I would be interested hell I do everything else ! Might as well have at it LOL....[8D]



http://affordablepipes.com/


----------



## EasyGreasy (Aug 5, 2006)

Yessir pig and cal for me too. I would be interested. 

Thanks


----------



## mrplace (Aug 5, 2006)

I am going to get the skinny on HAZMAT shipping Monday. Once I have some hard numbers, I will post them here. From what I have read it looks like it may be a flat fee.

Also, anyone in the DFW area could pick up if they wanted.


----------



## Dario (Aug 5, 2006)

I'll be visiting/driving to DFW on the 20th...if I can get some then, that will be great. []


----------



## eastern47 (Aug 6, 2006)

Would also be interested in 3-4 gal. of resin + cat.


----------



## penhead (Aug 9, 2006)

Any update news on this..?
Still interested here []



> _Originally posted by mrplace_
> <br />I am going to get the skinny on HAZMAT shipping Monday. Once I have some hard numbers, I will post them here. From what I have read it looks like it may be a flat fee.
> 
> Also, anyone in the DFW area could pick up if they wanted.


----------



## mrplace (Aug 10, 2006)

Sorry, I am waiting on some pricing from someone local too. I am trying to keep the cost under $25, if it is more than that , it really isnt very economical.

Will post the details as I get them myself.


----------



## penhead (Aug 10, 2006)

Understand...and thanks..! []





> _Originally posted by mrplace_
> <br />Sorry, I am waiting on some pricing from someone local too. I am trying to keep the cost under $25, if it is more than that , it really isnt very economical.
> 
> Will post the details as I get them myself.


----------



## crashgtr (Aug 11, 2006)

I would like some res, cas and pig too.

Liz


----------



## ken69912001 (Aug 12, 2006)

I will take some resin and pigs also.


----------



## MDWine (Aug 13, 2006)

I don't want to cause friction, but take a look at http://mrfiberglass.com/.  The poly resin gallon plus cat is only 28.60 for [Silmar 41 Clear Casting PE Resin].  Our shipping was a little more because we ordered 2 gallons and a bunch of colors.  There are restrictions on shipping, has to be ground.  

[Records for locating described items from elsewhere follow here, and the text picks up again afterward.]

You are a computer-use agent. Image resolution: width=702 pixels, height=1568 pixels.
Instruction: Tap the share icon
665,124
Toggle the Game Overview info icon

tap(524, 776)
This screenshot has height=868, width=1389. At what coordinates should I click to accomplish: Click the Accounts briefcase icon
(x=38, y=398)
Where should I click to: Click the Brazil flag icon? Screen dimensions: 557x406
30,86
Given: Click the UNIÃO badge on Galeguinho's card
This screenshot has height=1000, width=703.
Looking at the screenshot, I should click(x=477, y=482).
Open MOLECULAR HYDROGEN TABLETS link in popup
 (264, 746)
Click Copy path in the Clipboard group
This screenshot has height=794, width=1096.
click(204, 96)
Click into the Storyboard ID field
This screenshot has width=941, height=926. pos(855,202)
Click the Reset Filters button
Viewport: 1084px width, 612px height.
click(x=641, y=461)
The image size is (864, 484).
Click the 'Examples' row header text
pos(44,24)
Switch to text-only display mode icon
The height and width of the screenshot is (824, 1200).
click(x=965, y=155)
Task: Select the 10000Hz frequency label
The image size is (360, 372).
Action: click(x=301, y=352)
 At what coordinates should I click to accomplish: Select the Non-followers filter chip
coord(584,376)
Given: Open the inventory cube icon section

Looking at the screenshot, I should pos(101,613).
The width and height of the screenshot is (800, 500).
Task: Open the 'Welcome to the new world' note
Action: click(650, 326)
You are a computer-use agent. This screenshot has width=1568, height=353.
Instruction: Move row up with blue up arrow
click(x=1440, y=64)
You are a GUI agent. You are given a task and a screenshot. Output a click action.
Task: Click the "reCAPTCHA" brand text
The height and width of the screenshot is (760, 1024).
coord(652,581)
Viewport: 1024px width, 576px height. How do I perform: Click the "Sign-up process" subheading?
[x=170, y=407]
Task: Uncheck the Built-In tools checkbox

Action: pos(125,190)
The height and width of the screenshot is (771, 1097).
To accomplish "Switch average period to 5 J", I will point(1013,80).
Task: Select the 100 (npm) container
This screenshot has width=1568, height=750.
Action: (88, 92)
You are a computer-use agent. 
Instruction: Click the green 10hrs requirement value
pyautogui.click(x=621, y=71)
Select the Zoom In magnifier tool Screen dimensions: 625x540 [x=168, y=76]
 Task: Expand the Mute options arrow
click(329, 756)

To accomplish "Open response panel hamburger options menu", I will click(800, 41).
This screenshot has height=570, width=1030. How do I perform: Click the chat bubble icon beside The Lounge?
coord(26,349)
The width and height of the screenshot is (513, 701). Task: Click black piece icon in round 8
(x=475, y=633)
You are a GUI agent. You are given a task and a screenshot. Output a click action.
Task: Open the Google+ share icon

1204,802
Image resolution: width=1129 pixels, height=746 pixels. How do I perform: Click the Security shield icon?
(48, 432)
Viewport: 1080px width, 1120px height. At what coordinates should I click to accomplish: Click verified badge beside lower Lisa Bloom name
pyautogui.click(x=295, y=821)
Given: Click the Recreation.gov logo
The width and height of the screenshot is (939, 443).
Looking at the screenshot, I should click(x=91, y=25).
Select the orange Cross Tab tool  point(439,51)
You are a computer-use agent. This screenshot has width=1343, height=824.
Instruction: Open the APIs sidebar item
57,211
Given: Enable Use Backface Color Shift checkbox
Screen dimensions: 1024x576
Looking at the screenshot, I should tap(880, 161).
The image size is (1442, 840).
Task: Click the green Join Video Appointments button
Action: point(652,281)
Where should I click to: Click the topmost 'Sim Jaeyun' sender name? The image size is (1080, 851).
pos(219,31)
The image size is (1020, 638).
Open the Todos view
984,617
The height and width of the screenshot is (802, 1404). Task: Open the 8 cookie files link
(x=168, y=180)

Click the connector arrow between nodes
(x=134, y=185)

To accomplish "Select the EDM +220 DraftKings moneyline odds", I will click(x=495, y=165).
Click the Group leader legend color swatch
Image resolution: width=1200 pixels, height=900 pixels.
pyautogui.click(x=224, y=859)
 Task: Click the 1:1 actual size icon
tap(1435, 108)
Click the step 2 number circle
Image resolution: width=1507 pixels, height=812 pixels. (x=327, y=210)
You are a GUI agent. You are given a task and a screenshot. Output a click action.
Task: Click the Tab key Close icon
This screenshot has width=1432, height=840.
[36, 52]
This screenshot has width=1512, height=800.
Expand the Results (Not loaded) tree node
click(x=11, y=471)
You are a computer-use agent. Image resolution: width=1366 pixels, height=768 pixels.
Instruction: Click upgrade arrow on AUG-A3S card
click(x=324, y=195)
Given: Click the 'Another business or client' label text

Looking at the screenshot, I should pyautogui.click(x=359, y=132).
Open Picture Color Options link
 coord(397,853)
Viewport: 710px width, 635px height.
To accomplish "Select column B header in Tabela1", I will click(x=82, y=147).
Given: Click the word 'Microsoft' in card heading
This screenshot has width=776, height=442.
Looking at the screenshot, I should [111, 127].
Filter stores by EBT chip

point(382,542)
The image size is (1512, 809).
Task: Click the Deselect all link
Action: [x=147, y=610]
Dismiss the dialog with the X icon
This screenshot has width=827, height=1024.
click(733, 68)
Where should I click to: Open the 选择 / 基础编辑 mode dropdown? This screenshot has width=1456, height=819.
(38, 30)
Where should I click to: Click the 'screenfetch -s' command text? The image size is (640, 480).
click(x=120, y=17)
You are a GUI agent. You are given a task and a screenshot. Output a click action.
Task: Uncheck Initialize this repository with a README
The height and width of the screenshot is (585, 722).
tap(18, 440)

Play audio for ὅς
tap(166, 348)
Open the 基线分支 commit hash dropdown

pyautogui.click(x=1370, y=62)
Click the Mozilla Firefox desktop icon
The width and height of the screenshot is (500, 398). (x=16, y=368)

We ordered two gallons, but he sent the hardener for both gallons in one container.  He didn't know the one order was for two people.  Make sure you specify any details like that when you order.

Worth a look...

Good luck, above all... HAVE FUN!


----------



## mrplace (Aug 13, 2006)

Looks like Slimar 41 is $29.15. 

But like I pointed out, if it cant be kept under $25 it is not really worth it.


----------



## jwoodwright (Aug 13, 2006)

Ground only leaves out the Alaska and Hawaii Group.[:I]


----------



## alamocdc (Aug 31, 2006)

Any news on this front yet, or was it a bust?


----------



## mrplace (Aug 31, 2006)

I got some info, not very promising. The sales rep I am speaking to may have a better plan than mine. 

His idea is that if we can meet a certain volume he will give us an overall price break based on 55 gallon drums, but adding the costs for 1 gallon cans.

I am going to close this topic, when I get more info I will post to a new discussion.


----------